>> Begin Records supplied

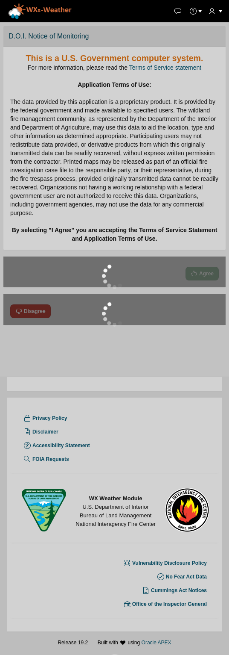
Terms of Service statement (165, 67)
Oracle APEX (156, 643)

>> End Records supplied
>> Begin Records supplied

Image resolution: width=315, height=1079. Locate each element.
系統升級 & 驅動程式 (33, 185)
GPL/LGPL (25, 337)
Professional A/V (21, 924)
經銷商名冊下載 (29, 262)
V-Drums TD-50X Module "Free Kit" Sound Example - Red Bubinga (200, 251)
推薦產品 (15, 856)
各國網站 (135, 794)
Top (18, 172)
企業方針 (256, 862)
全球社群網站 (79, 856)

>> End Records supplied

Goal>
Return the records from the line with "V-Drums TD-50X Module" to the line with "全球社群網站 (79, 856)", unchanged and including both of those lines.

Exercise output>
V-Drums TD-50X Module "Free Kit" Sound Example - Red Bubinga (200, 251)
推薦產品 (15, 856)
各國網站 (135, 794)
Top (18, 172)
企業方針 (256, 862)
全球社群網站 (79, 856)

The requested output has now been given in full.